The federal government has finally passed its controversial small business capital gains tax (CGT) concessions legislation, providing certainty and some relief for businesses who were facing hundreds of thousands of dollars in surprise tax bills.
The legislation — Treasury Laws Amendment (Tax Integrity and Other Measures) Bill 2018 — passed the Senate during the most recent sitting period on September 20. There was a significant delay in passing the legislation, which was widely expected to be ushered through Parliament with no issues months earlier.
The changes set out in the bill are aimed to introduce a number of “integrity measures” for the government’s CGT concession for small business owners selling their ventures, including laws to make it more difficult for non-SME owners to take advantage of the significant concessions, and tests to determine if a business is “active” prior to being sold.
Currently, small business owners taking advantage of the CGT concessions when selling their business can get part or all of their capital gains tax nixed if they meet the criteria of one of the four concession areas outlined on the ATO website.
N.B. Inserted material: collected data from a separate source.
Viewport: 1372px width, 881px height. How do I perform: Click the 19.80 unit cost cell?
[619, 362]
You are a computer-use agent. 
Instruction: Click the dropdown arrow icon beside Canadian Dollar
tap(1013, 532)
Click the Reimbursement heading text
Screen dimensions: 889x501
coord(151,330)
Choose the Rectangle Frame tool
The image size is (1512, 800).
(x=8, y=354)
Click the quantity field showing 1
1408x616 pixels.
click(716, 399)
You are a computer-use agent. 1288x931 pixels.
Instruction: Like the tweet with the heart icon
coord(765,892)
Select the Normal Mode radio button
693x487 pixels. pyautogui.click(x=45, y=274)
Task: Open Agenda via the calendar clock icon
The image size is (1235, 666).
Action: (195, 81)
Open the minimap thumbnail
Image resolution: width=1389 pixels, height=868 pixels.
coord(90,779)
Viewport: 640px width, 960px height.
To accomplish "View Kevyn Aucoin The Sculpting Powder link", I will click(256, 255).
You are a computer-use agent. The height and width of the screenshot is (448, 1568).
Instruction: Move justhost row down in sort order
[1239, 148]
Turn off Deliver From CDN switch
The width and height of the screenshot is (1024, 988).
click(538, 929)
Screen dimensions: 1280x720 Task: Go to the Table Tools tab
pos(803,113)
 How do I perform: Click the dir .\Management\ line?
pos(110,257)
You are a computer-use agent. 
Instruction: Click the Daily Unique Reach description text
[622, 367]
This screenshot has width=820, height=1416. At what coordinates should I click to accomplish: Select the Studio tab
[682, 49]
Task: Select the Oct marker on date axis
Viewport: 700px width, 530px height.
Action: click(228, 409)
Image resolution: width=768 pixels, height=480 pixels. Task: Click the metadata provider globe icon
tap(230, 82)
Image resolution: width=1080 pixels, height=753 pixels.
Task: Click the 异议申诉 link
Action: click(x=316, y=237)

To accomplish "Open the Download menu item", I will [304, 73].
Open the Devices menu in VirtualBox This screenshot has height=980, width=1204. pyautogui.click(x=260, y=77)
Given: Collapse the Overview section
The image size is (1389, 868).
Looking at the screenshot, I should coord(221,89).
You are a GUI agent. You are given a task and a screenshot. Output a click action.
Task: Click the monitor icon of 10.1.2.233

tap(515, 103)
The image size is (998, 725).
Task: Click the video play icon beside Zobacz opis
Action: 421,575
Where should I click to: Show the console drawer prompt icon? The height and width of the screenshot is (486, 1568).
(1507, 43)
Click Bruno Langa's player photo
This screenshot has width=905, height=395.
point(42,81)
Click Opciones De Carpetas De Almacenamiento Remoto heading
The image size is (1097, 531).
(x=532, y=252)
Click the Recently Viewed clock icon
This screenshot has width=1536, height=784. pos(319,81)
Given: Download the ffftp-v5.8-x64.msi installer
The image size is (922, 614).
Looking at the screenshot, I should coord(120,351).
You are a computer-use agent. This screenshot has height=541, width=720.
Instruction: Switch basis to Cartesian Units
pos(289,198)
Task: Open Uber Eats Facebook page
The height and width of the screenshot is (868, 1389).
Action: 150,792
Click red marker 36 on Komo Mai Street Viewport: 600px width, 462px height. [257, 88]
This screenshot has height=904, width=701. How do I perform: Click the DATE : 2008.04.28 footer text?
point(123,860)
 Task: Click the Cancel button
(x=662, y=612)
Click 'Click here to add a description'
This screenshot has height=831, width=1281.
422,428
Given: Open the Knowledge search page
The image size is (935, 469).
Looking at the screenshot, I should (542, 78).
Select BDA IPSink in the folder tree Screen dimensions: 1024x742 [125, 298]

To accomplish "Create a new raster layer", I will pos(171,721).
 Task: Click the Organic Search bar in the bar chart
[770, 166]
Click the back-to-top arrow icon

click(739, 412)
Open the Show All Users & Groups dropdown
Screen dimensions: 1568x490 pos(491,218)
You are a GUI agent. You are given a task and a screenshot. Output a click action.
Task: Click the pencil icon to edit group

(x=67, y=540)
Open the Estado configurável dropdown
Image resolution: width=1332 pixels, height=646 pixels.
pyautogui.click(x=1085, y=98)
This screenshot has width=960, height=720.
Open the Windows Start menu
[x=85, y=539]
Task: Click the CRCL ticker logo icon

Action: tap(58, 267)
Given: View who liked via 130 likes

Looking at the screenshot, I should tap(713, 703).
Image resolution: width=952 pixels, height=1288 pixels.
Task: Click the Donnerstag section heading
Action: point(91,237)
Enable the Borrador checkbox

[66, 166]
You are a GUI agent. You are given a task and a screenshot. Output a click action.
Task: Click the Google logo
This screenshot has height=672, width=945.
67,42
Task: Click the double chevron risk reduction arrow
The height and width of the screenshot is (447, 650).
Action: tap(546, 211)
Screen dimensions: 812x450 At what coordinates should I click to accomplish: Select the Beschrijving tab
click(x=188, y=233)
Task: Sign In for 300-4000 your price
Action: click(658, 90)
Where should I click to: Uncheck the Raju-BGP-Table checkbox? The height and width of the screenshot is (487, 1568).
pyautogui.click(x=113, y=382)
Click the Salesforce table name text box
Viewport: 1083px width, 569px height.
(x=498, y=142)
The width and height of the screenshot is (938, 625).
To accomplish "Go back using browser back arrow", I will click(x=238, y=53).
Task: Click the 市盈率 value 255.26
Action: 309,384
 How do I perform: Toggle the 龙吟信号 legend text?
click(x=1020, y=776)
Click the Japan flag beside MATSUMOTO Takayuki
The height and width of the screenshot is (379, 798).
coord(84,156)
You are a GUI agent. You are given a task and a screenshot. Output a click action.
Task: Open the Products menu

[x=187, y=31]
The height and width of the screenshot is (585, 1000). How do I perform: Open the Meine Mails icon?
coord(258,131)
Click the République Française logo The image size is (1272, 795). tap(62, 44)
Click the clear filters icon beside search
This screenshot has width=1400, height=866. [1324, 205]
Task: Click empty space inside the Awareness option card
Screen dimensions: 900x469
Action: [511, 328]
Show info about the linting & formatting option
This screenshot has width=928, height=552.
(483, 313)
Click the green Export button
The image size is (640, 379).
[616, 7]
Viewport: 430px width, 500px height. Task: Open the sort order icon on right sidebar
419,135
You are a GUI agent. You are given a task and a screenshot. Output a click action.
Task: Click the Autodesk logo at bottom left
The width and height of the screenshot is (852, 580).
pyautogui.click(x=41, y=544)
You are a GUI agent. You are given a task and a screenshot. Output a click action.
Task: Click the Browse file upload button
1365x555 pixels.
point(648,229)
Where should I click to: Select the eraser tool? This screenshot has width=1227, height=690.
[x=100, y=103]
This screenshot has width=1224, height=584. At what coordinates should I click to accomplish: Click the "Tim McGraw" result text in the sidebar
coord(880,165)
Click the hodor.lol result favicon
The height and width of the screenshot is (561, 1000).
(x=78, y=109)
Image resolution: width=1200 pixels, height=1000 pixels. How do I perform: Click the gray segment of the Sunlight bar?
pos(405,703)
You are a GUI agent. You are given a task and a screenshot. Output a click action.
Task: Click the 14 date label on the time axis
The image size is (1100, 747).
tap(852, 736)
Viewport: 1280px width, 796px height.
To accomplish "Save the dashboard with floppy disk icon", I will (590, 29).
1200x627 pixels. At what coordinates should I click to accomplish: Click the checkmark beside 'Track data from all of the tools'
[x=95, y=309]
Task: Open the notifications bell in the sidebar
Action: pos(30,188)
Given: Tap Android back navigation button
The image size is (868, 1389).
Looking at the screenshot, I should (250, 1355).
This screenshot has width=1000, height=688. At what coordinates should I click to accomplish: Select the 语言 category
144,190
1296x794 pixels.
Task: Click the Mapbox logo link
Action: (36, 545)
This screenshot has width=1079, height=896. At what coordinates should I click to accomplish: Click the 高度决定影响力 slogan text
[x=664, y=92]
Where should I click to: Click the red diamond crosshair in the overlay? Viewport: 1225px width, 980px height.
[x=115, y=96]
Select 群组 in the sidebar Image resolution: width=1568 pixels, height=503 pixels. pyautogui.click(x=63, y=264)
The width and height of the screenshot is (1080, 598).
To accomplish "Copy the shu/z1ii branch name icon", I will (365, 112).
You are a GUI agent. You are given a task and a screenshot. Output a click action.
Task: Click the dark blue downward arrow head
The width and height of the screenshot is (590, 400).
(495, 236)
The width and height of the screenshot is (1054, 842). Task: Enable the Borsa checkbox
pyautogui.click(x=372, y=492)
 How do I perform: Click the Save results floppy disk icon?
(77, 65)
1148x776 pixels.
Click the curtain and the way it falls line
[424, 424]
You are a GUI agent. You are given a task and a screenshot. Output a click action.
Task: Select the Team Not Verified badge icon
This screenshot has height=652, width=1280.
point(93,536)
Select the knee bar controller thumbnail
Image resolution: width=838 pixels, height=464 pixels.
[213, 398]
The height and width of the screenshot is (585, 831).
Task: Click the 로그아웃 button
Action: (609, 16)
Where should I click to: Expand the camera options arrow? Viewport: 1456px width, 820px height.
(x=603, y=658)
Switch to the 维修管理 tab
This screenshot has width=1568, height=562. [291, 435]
The legislation passed earlier this week introduced a new requirement for the concessions, however, with the business either having to qualify as a CGT small business entity (having a revenue of $2 million or less) or satisfying a $6 million net value asset test.
This $6 million net asset test was previously imposed on the business’ owners, not the business itself, and required the owners to have associated entities CGT assets valued below $6 million.
This change was not alluded to when the integrity measures were announced in the 2017 Federal Budget and were not revealed until draft legislation for the bill was released in February this year. Along with the draft legislation, the government included a retrospective start date for the legislation of July 1, 2017.
This would have seen any business owner who sold their business between July 2017 and February 2018 with the intention of taking advantage of the CGT concessions sprung with new requirements they couldn’t have possibly known about.
One business owner in this situation, who SmartCompany spoke to earlier this year, said if enabled retrospectively the proposed legislation would have left the business with a $500,000 tax bill. This is because the business’ net assets exceeded the proposed $6 million threshold suddenly released in February, rendering the business ineligible.
After questions were raised by a Senate scrutiny committee and lobbying from small business advocates, the government, opposition and independents all introduced amendments to the legislation, changing the retrospective starting date from July 1 to February 8, when the draft legislation was released.
The legislation passed with the amendment accepted. In response to the outcome, one small business owner told SmartCompany: “I was regretting selling. The decision by the Treasury to remove the retrospective element of this is a huge relief, as this would have been a half million dollar hit to my retirement plans”.